Specifically, a malicious guest could potentially retrieve stale host data
through non-coherent DMA reads of physical memory, while data initialized
by host (e.g., zeros) still resides in the cache.

Furthermore, host kernel (e.g. a ksm thread) might encounter inconsistent
data between the CPU cache and physical memory (left by a malicious guest)
after a page is unpinned for DMA but before the page is recycled.

Therefore, a mitigation in VFIO/IOMMUFD is required to flush CPU caches on
pages involved in non-coherent DMAs prior to or following their mapping or
unmapping to or from the IOMMU.

The mitigation is not implemented in DMA API layer, so as to avoid slowing
down the DMA API users. Users of the DMA API are expected to take care of
CPU cache flushing in one of two ways: (a) by using the DMA API which is
aware of the non-coherence and does the flushes internally or (b) be aware
of its flushing needs and handle them on its own if they are overriding the
platform using no-snoop. A general mitigation in DMA API layer will only
come when non-coherent DMAs are common, which, however, is not the case
(now only Intel GPU and some ARM devices).
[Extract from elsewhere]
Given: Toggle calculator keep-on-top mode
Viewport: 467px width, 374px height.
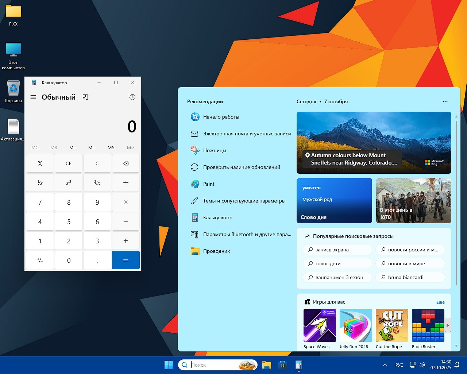Looking at the screenshot, I should tap(85, 97).
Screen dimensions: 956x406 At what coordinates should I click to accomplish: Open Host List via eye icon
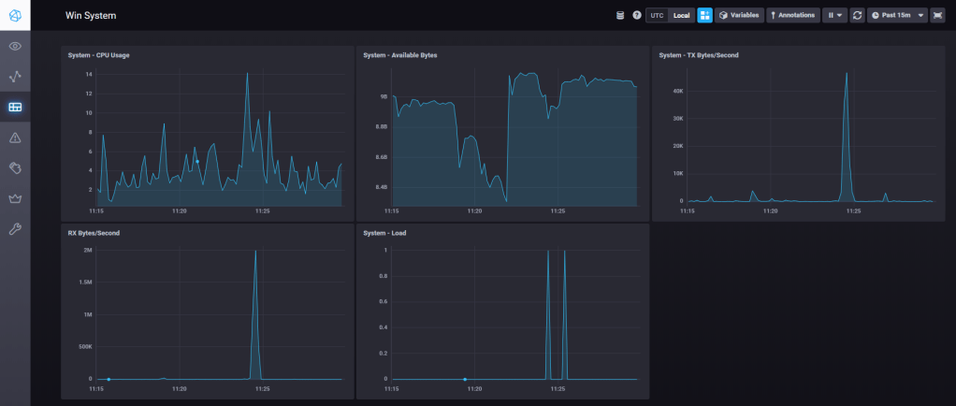tap(15, 46)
Also the mitigation is not implemented in IOMMU core for VMs exclusively,
because it would make a large IOTLB flush range being split due to the
absence of information regarding to IOVA-PFN relationship in IOMMU core.

Given non-coherent devices exist both on x86 and ARM, this series
introduces an arch helper to flush CPU caches for non-coherent DMAs which
is available for both VFIO and IOMMUFD, though current only implementation
for x86 is provided.

Series Layout:

Patch 1 first fixes an error in pat_pfn_immune_to_uc_mtrr() which always
        returns WB for untracked PAT ranges. This error leads to KVM
        treating all PFNs within these untracked PAT ranges as cacheable
        memory types, even when a PFN's MTRR type is UC. (An example is for
        VGA range from 0xa0000-0xbffff).
        Patch 3 will use pat_pfn_immune_to_uc_mtrr() to determine
        uncacheable PFNs.

Patch 2 is a side fix in KVM to prevent guest cacheable access to PFNs
        mapped as UC in host.

Patch 3 introduces and exports an arch helper arch_clean_nonsnoop_dma() to
        flush CPU cachelines. It takes physical address and size as inputs
        and provides a implementation for x86.
        Given that executing CLFLUSH on certain MMIO ranges on x86 can be
        problematic, potentially causing machine check exceptions on some
        platforms, while flushing is necessary on some other MMIO ranges
        (e.g., some MMIO ranges for PMEM), this patch determines
        cacheability by consulting the PAT (if enabled) or MTRR type (if
        PAT is disabled). It assesses whether a PFN is considered as
        uncacheable by the host. For reserved pages or !pfn_valid() PFN,
        CLFLUSH is avoided if the PFN is recognized as uncacheable on the
        host.

Patch 4/5 implement a mitigation in vfio/iommufd to flush CPU caches
         - before a page is accessible to non-coherent DMAs,
         - after the page is inaccessible to non-coherent DMAs, and right
           before it's unpinned for DMAs.

Performance data:

The overhead of flushing CPU caches is measured below:
CPU MHz:4494.377, 4 vCPU, 8G guest memory
Pass-through GPU: 1G aperture

Across each VM boot up and tear down,

IOMMUFD     |     Map        |   Unmap        | Teardown 
------------|----------------|----------------|-------------
w/o clflush | 1167M          |   40M          |  201M
w/  clflush | 2400M (+1233M) |  276M (+236M)  | 1160M (+959M)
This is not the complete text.